Gary McLaren is an author and digital entrepreneur. He blogs at Writers Unplugged and manages Worldwide Freelance Writer. He's been helping writers online for more than 16 years. You can also follow Gary on social media at Facebook, Google+ and Twitter.

18 Responses

  1. Great points, thank you for this article! I like to say I write because it’s what I do, it’s who I am. Of course, my hope is that what I write will be read and will impact someone, and that someday I’ll be compensated for my labor and those things may bring a deeper satisfaction, but the truth is even if no one ever reads a word I write, I’ll still write them.

  2. George Lockie says:

    A embryonic plot somehow enters my head and just grows and consumes my thoughts to the point the only way to get peace is to write it out as a complete novel, then it goes quietly and I am free to think rationally again.

  3. Daniel Agostinelli says:

    When you write a novel is it necessary to have an outline of the entire novel? Can you instead start the novel just by writing a description of a scene or character?. Can you just follow that description with anything that forms in your mind and have the story write itself? Is this procedure an understanding of the way some people or many people begin a novel?

    • Gary McLaren says:

      Hi Daniel, thanks for the question. Some novelists start writing without an outline. For me, it helps when I plan in advance the major turning points or ‘doorways’ in the novel. I have found James Scott Bell’s advice in Plot & Structure to be very helpful.

    • Diane Ziomek says:

      Daniel, when I wrote my first novel I basically pantsed it. I had no plan, no plot and no list of characters until I started writing. The second I had a bit of a plan, and the third (which is still in progress) I actually did an outline. The three are all connected, so it has been easier to plot as I’ve gone along.

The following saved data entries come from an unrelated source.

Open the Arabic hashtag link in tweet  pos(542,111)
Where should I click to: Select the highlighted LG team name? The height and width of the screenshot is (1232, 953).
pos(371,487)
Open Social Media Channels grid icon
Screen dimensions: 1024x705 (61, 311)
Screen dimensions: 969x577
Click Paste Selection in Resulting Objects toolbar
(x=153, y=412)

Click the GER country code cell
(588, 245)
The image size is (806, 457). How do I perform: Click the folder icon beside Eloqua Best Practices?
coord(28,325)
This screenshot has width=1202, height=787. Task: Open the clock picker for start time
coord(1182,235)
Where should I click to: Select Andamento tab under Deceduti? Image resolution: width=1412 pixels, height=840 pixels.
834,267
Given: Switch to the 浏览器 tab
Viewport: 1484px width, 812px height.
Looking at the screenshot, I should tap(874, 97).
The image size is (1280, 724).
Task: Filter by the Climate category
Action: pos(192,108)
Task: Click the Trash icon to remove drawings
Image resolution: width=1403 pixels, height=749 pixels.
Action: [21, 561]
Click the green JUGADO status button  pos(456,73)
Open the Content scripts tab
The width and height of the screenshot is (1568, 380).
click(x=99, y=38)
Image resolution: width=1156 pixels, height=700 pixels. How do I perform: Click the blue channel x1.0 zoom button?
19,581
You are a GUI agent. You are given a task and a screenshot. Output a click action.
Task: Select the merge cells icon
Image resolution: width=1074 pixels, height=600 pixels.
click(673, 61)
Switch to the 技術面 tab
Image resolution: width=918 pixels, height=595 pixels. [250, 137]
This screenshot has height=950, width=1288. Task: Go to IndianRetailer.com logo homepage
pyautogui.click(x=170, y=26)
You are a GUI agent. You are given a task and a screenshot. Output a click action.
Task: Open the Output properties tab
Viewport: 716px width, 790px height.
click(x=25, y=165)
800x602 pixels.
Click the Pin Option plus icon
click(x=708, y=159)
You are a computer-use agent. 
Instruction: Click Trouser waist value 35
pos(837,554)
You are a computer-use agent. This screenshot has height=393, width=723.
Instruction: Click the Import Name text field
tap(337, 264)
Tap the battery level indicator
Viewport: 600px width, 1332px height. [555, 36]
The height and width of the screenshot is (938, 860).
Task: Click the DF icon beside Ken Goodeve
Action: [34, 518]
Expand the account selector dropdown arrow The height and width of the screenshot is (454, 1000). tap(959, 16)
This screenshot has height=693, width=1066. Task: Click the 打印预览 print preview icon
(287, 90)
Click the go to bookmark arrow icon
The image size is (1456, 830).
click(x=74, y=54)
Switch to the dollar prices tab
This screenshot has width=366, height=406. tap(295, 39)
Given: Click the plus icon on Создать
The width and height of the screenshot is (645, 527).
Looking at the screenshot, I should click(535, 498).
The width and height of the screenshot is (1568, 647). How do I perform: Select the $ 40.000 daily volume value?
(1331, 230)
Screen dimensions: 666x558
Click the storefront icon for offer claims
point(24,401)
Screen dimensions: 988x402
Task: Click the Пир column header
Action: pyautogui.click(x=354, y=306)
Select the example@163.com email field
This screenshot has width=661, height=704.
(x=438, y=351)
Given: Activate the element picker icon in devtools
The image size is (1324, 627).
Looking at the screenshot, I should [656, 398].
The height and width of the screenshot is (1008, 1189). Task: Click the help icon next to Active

      You do what works for you – there is no right or wrong way to do it; as long as you get it done. Some novels write themselves, while others need some planning. One system doesn’t work for everyone. It’s up to you to decide what works best for you, but help is never far away.

  4. Frances Dunn says:

    I loved the 15 compelling reasons for writing. I write because I love to write. I’m excited when one of my short stories is published-recognition. And it would be nice if could make a few $$$ occasionally from my writing pursuits. I’m looking forward to the information forthcoming from Writers Unplugged.

  5. Lorena Keck says:

    I enjoyed reading Writers Unplugged blog. I write in hopes of bringing people into a closer relationship with Jesus Christ. That’s my only purpose, so it’s important that my writing doesn’t stay filed in some drawer or website. My problem is getting time to write.

  6. Diane Ziomek says:

    I write for several of these reasons, with hopes that one day I’ll be able to live on my writing alone. I started writing online five years ago and haven’t looked back. It was more of a hobby when I started, but now it even pays some bills. I am more interested in helping others through my nonfiction, but thanks to NaNoWriMo 2012 I stepped outside my comfort zone and wrote a novel. I have self-published all of my books, which has given me more knowledge and information to pass along to others. If I can help just one person reach their goals as a writer, then I have achieved what I set out to do.

  1. August 12, 2015

    […] 15 compelling reasons to be a writer. It would be awesome to write to have the Flexible Lifestyle, but mostly I write to Entertain People – or better, myself. And of course I write for the Love of It! I missed it in the past ten days, although I did have computers to borrow to type on, but I wanted to keep working on a story I had started and and and… okay, procrastination kicked in. […]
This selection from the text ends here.